SZ-Gespräch mit "Buidl"-Sammler Claus Eder:"Wir können uns das nicht mehr vorstellen"

Lesezeit: 4 min

Sehnsucht nach einem Leben auf der Alm? Die meisten Leute würden sich nach einem Tag krankschreiben lassen, schätzt Claus Eder

Interview von Stephanie Schwaderer

Claus Eder vom Buidleck Lenggries ist Fotograf, Bild-Restaurator und ein leidenschaftlicher Hüter der Vergangenheit. Um die 500 000 Fotografien umfasst sein Archiv, das er in Teilen von seinem Urgroßvater und Großvater übernommen und über die Jahre immer weiter ausgebaut hat. In den vergangenen Monaten hat der 57-Jährige wieder tief in die Schubladen gegriffen und zwei neue Fotobände zusammengestellt: "Auf der Alm - Wia's früher war" und "Lenggries Band 1 - Wia's früher war".

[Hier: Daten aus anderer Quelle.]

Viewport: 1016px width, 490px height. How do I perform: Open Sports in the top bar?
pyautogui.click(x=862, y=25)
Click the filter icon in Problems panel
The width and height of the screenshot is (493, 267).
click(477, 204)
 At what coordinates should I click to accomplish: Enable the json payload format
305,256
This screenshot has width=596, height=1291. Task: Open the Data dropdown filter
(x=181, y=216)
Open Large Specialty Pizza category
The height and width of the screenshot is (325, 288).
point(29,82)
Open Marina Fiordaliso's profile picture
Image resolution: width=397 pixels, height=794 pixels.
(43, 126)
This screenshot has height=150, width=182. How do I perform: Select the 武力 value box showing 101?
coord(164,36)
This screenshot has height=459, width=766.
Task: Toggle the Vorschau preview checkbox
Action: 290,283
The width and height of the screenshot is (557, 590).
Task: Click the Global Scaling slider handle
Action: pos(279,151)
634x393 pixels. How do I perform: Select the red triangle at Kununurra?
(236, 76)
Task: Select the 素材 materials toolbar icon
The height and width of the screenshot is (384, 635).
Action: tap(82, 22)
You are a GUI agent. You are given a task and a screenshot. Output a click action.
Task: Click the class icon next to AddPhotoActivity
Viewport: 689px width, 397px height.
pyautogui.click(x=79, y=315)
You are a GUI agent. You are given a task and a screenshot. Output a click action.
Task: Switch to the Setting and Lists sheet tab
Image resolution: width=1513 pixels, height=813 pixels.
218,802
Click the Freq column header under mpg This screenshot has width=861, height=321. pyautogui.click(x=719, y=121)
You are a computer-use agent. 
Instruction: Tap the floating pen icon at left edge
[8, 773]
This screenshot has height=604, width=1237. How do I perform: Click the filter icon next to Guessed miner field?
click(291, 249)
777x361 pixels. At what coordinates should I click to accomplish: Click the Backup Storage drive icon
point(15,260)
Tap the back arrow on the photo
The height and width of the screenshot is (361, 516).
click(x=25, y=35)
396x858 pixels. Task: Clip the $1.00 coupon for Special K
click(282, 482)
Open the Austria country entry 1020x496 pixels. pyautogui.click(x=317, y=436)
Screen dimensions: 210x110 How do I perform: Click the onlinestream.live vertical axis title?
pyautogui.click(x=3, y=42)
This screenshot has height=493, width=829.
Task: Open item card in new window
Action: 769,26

SZ: Herr Eder, auf welcher Alm hätten Sie gerne vor 100 Jahren Käse gerührt?

Claus Eder: Vielleicht auf der Tiefentalalm unterhalb der Probstenwand. Ich mag die Gegend da, und die Alm liegt schön geschützt und zugleich abgelegen. Auf den Rauh- oder den Rosssteinalmen war es bestimmt nicht so gemütlich. Da hat's sicher ganz schön gezogen.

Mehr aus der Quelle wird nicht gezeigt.